Pocos pensaban allá por 1999-2000 que el «gris» espía del KGB que estuvo destinado en Dresde (Alemania) entre 1985 y 1990 y que se recicló en los noventa como asesor de relaciones exteriores del entonces alcalde neoliberal de San Petersburgo, Anatoli Sobchak, iba a jurar hoy el cargo tras 18 años en el poder.

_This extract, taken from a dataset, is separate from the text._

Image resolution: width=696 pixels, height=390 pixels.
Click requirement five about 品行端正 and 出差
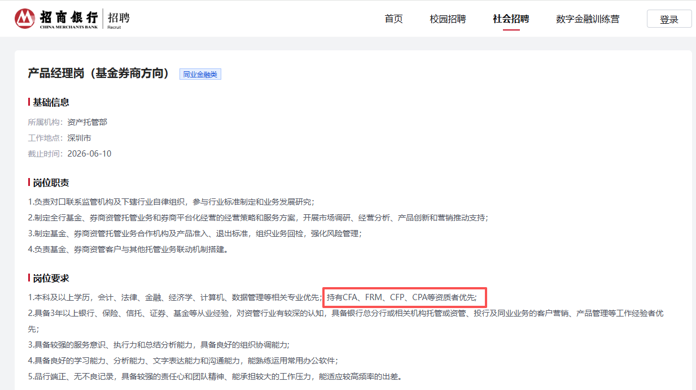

Menos aún eran los que pensaban que Vladimir Putin iba a lograr en marzo de este año más de un 76% de los votos en las presidenciales, un resultado tan incontestable que, como poco, minimiza las acusaciones, seguro que ciertas, de irregularidades, tanto en campaña electoral (control de los medios, veto a candidaturas indeseables...) como en la misma jornada electoral (flete de autobuses para el voto de funcionarios y empleados, dobles sufragios...). Muchos rusos lo pensaban y lo siguen haciendo con su voto, desfallecidos y hastiados por el desastre de la era Yeltsin tras la disolución de la URSS y ansiosos por que alguien les inoculara orgullo patrio (contra los chechenos, ante Occidente, en Crimea, en Siria...).
Pocos piensan ahora que Putin vaya a tener problemas en los próximos seis años para conjugar las dos almas que alimentan su entorno en el Kremlin: la de los silovici (FSB) y la de los liberales, y, por tanto, para nombrar sucesor en 2024. Pero acaso se equivocan otra vez. Lo que ayudaría a entender que, a día de hoy, Putin no haya dsescartado tajantemente seguir más allá de 2024, cuando estará a punto de cumplir 72 años. ¿Nuevo zar o rehén del poder?